Watching the weather forecast helped make our departure decision easy. The best crossing day was Monday which meant we needed to be at Great Sale Cay by late Sunday afternoon.
We had left Marsh Harbor in brisk winds out of the northeast. We had not heard a “Whale” report but knew it would be tough. Since we were towing our dinghy we stopped at Bakers Bay just prior to entering the Atlantic to hoist the dink to the flybridge. No easy task in the now 20 knot + winds. Approaching the Whale we got a call on 16 from a sailboat a few miles behind us. They wanted to know what we saw ahead. We were too far off to offer any immediate advice.
The cut or “Whale Cay passage” has experienced more boating deaths and accidents than all other Bahamas locations combined. It is not to be underestimated. As we made the turn to port from the Atlantic to approach the center of the cut we could see short, steep seas but they were not breaking. An outgoing tide with an hour left to slack did not help. We surfed through the cut safely but it was rough. We radioed back our experience to the sailboat behind. Once through, sea conditions improved and we made Green Turtle by mid afternoon.

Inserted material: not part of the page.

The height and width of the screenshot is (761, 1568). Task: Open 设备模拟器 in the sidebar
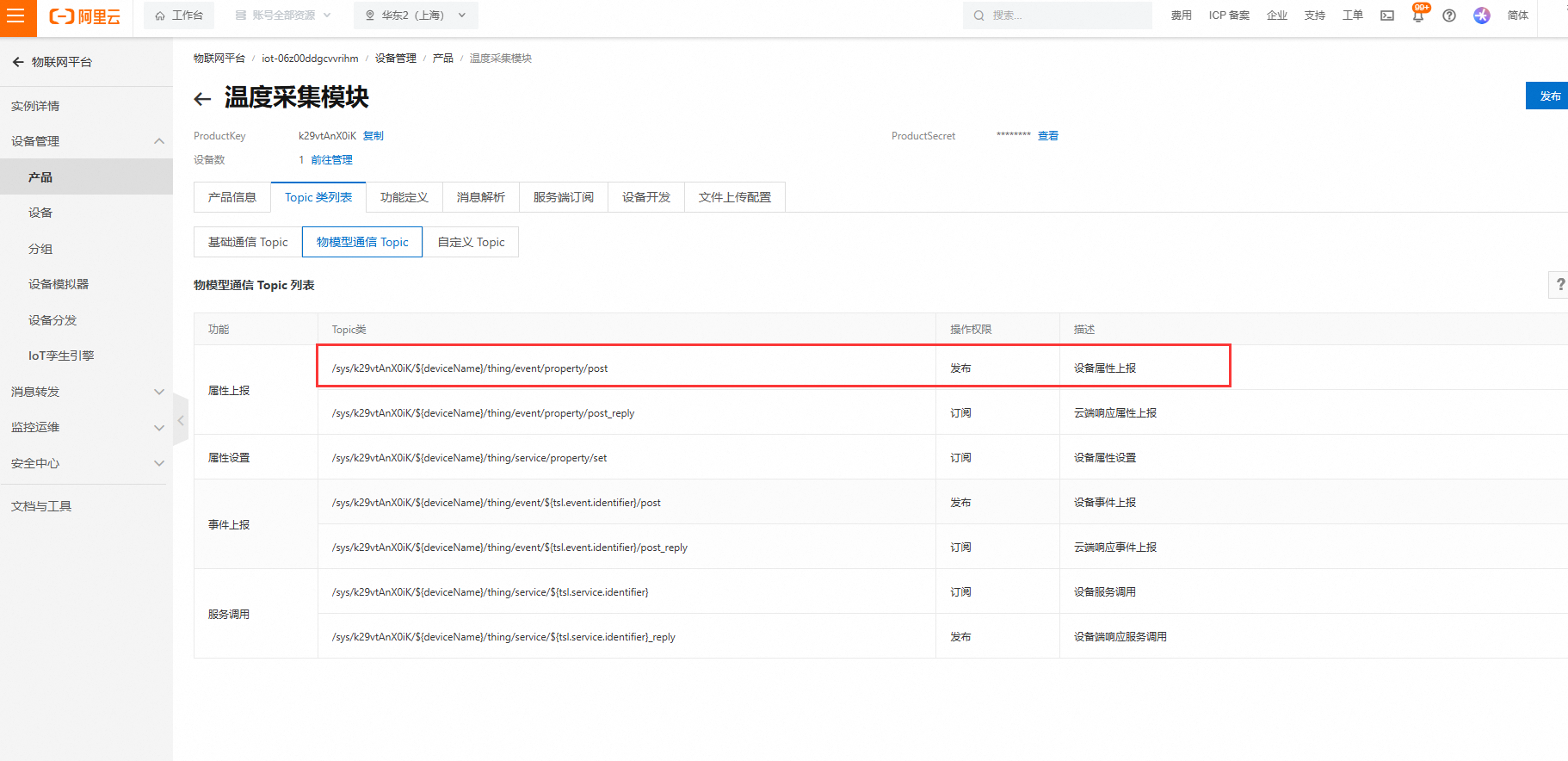coord(59,284)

Great Sale Cay is a popular jumping off spot for the states. It is a 60 mile trip to Great Sale from where we were anchored at Green Turtle Cay. The ride was spectacular with bright blue skies and perfect northeast winds. We passed two trawlers heading east and then a Gozzard sloop passed all of us.

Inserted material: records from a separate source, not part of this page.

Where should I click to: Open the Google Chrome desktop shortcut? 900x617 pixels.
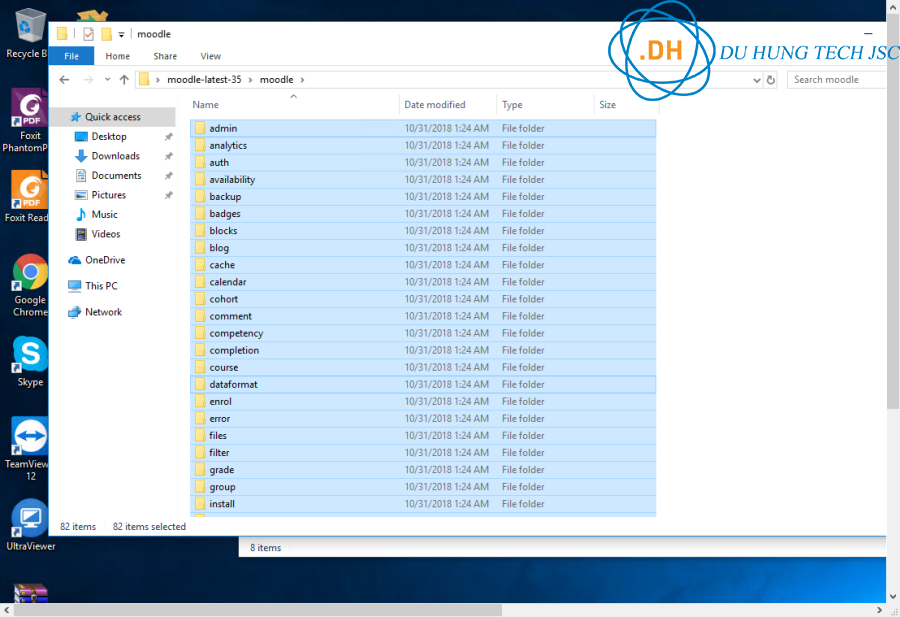tap(30, 285)

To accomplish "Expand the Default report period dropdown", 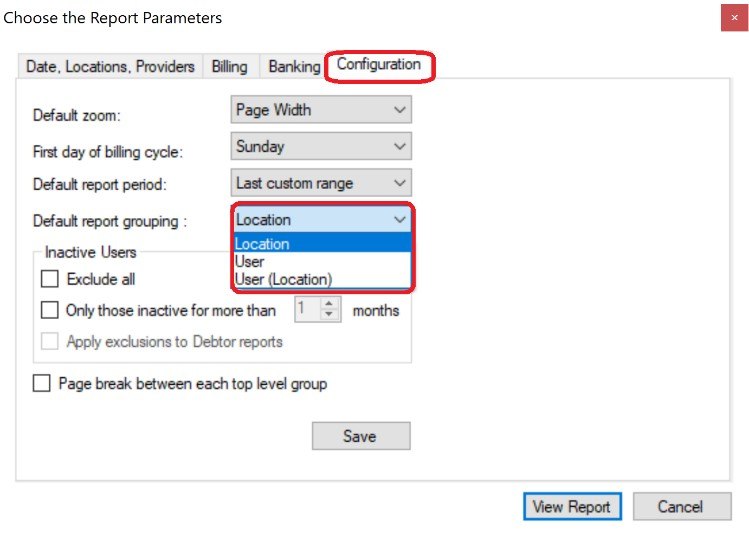I will pyautogui.click(x=321, y=183).
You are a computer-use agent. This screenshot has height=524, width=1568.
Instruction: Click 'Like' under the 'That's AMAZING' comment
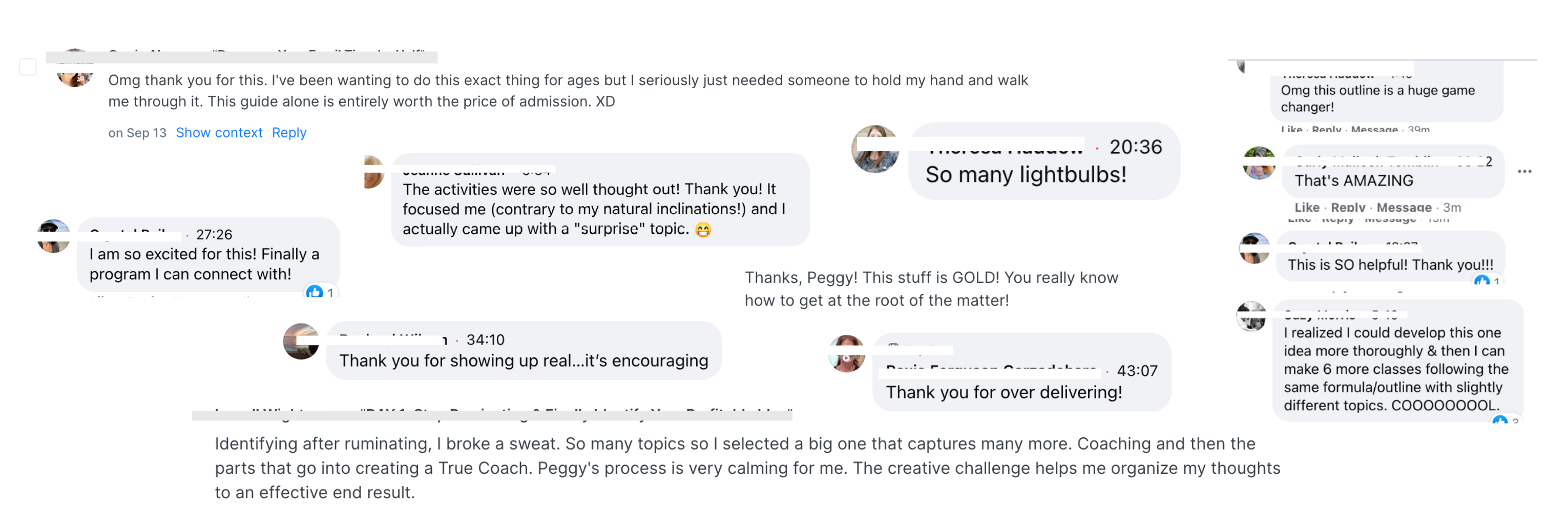click(x=1307, y=207)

Of course we tried our hand at fishing and had great success. Our first catch was easily bested by our largest catch of the trip. We took turns reeling it in and was just in the process of bring it on board when the leader snapped. You can see below the size of the Mackerel we “had” on the line.
We left from Great Sale Cay at midnight on Sunday. The weather forecast was perfect, and spot on, and we crossed the Little Bahama Bank in the inky blackness. Our radar tracked two other boats all night long nine miles off our position and going in the same direction. We did not catch a glimpse of them till well after daybreak.
We made the edge of the bank around dawn. The ride had been incredibly smooth throughout the night and only got a little bouncy when we entered the gulf stream. Winds from the east kept the seas flat.
Along the way we decided to try our hand at fishing one last time before our late afternoon approach to Fort Pierce. And we got a great strike.
We entered the Fort Pierce inlet at 5PM and anchored for the night just south of Harbor Isle. At 8AM we pulled into the lift slip at Cracker Boys Marina and their new 75 ton remote travel lift easily plucked us from the water. We expect to be one week on the hard getting the bottom painted, fluids changed and other minor work before we splash and head to St Simons GA for a six week layover at Morningstar Marina.